Plaintiff is currently under civil audit by the Mexican government for her 2022 income taxes. Pet. ¶¶ 2, 3. In connection with this audit, Mexico’s Servicio de Administración Tributaria (SAT) made a request to the IRS to summons Plaintiff’s financial records from Merrill Lynch. Id. ¶¶ 1, 2. Pursuant to SAT’s request, IRS Tax Law Specialist Javier Martinez issued the requested IRS summons to Merrill Lynch requiring Merrill Lynch to appear before the IRS “to give testimony” and “produce for examination” specified “books, records, papers, and other data relating to the tax liability . . . or for the purpose of inquiring into any offense connected with the administration or enforcement of the internal revenue laws concerning [Plaintiff].” Notice of Summons at 4; see also Mot. at 3. Notably, Martinez sent the summons to Merrill Lynch at an
address in Jacksonville, Florida. See Notice of Summons at 4. Thereafter, Martinez sent notice of this third-party summons to Plaintiff. See id. at 3. On February 28, 2025, Plaintiff received notice of the summons issued by the IRS. Pet. at 1. On March 10, 2025, Plaintiff filed this action to quash the summons pursuant to 26 U.S.C. § 7609(h)(1). See Pet. On March 28, 2025, Plaintiff filed a Motion for Leave to Cure Late Service. See Dkt. No. 3. In her motion, Plaintiff indicates that she mailed, via certified mail, copies of her Petition to Quash to the IRS Office that issued the summons and to Merrill Lynch. Id. at 1–2. Merrill Lynch never received the petition. Id. at 2. On March 27, 2025, Plaintiff attempted to effect personal service on the U.S. Attorney’s Office by personally delivering a copy of the petition to the Civil Process Clerk of the U.S. Attorney’s Office. Id. Defendant now moves to dismiss Plaintiff’s Petition to Quash on the basis that this Court lacks subject matter jurisdiction. See Mot. In the alternative, Defendant seeks summary denial of Plaintiff’s petition. See id.

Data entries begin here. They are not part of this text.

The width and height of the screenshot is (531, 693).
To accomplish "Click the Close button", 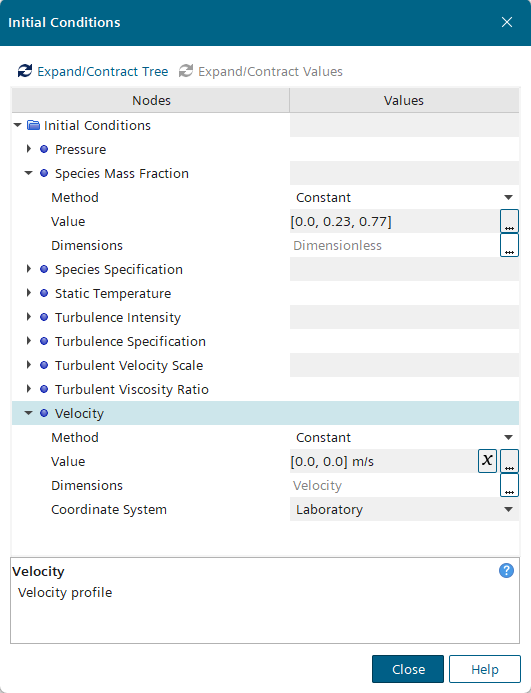I will click(x=408, y=669).
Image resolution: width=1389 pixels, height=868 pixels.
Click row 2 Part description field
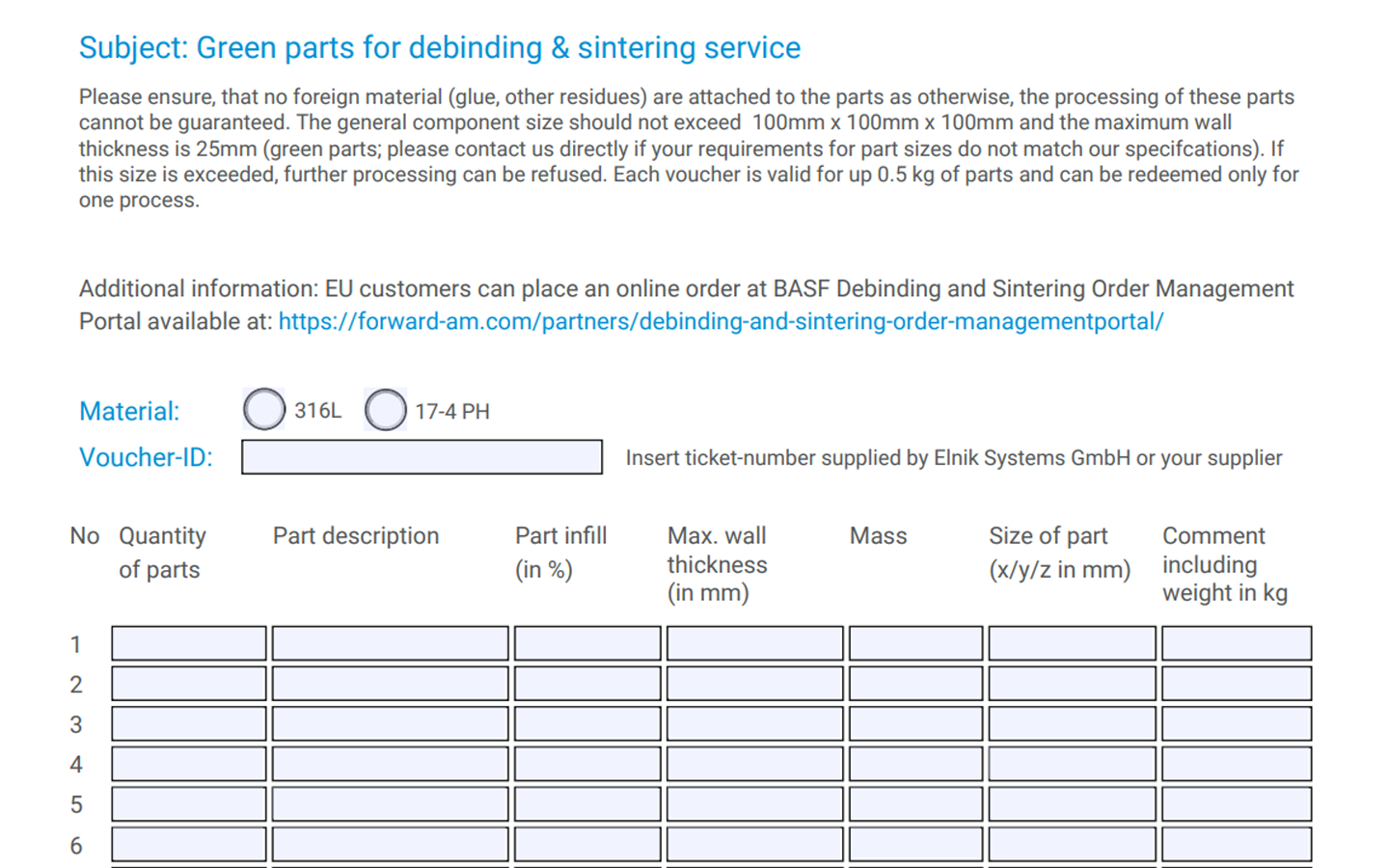tap(390, 684)
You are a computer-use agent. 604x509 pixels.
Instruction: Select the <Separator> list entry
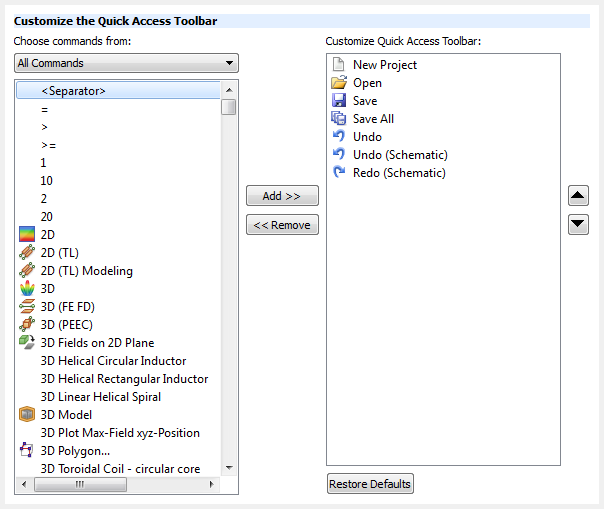point(73,91)
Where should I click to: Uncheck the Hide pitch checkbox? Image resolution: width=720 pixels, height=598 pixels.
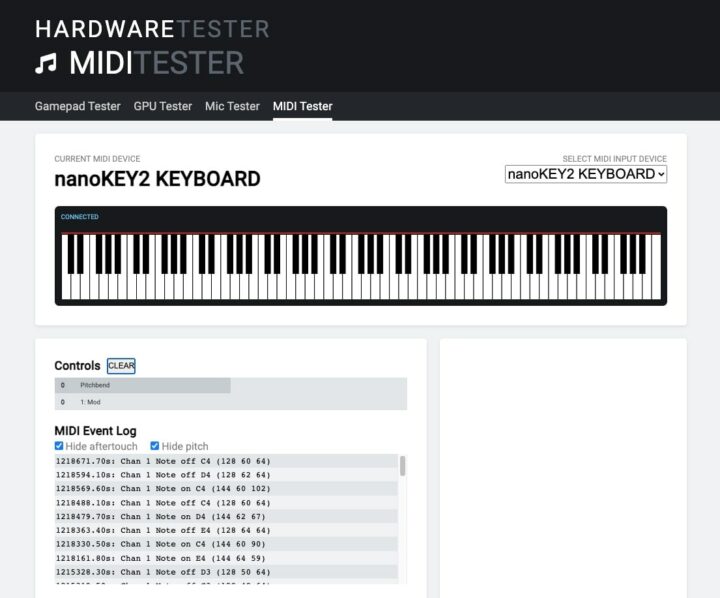(x=155, y=446)
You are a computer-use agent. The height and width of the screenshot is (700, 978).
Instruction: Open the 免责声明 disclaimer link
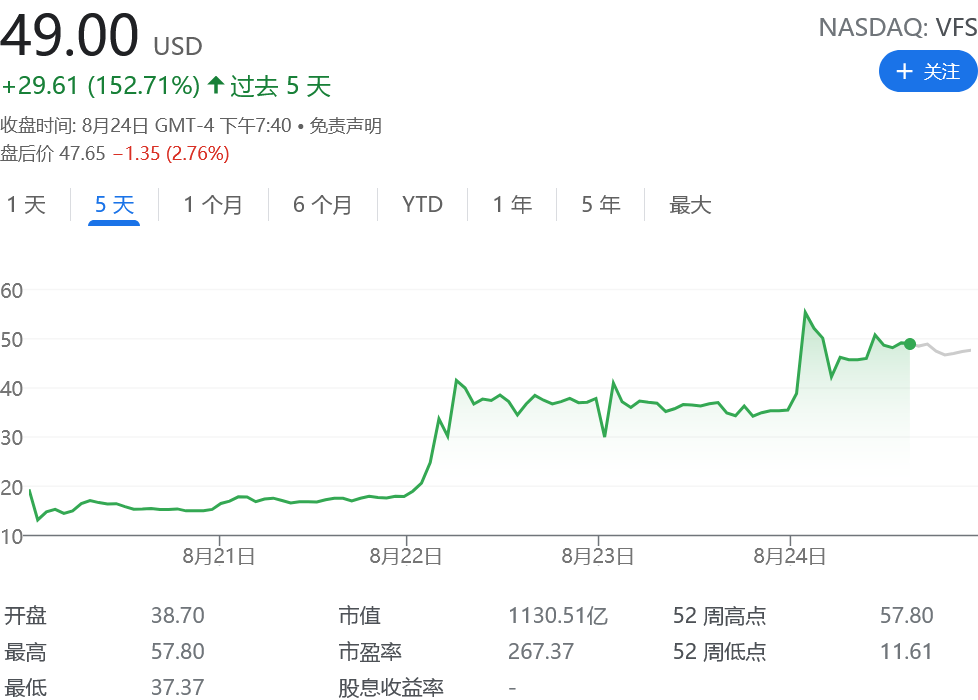click(345, 126)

Analysis Dismissal is proper under Rule 12(b)(1) “for lack of subject matter jurisdiction when the court lacks the statutory or constitutional power to adjudicate the case.” Home Builders Ass’n of Miss., Inc. v. City of Madison, 143 F.3d 1006, 1010 (5th Cir. 1998). “The burden of proof for a Rule 12(b)(1) motion to dismiss is on the party asserting jurisdiction.” Ramming v. United States, 281 F.3d 158, 161 (5th Cir. 2001) (citation omitted). In ruling on a Rule 12(b)(1) motion to dismiss, the Court “has the power to dismiss for lack of subject matter jurisdiction on any one of three separate bases: (1) the complaint alone; (2) the complaint supplemented by undisputed facts evidenced in the record; or (3) the complaint supplemented by undisputed facts plus the court’s
resolution of disputed facts.” Freeman v. United States, 556 F.3d 326, 334 (5th Cir. 2009) (quoting Williamson v. Tucker, 645 F.2d 404, 413 (5th Cir. 1981)). Challenges to the Court’s subject matter jurisdiction can be facial or factual. See Williamson, 645 F.2d at 412–13. A party presents a factual attack on the Court’s jurisdiction when their jurisdictional challenge is supported by evidentiary materials such as affidavits and testimony. Paterson v. Weinberger, 644 F.2d 521, 523 (5th Cir. 1981). “Because at issue in a factual 12(b)(1) motion is the trial court’s jurisdiction—its very power to hear the case—there is substantial authority that the trial court is free to weigh the evidence and satisfy itself as to the existence of its power to hear the case.” Williamson, 645 F.2d at 412–13 (citation omitted). The plaintiff’s allegations are not presumptively true, and “the existence of disputed material facts will not preclude the trial court from evaluating for itself the merits of jurisdictional claims.” Id. at 413. In evaluating its jurisdiction, the Court can consider materials such as affidavits and regulations when relevant to the issue of jurisdiction. Poindexter v. United States, 777 F.2d 231, 236 (5th Cir. 1985).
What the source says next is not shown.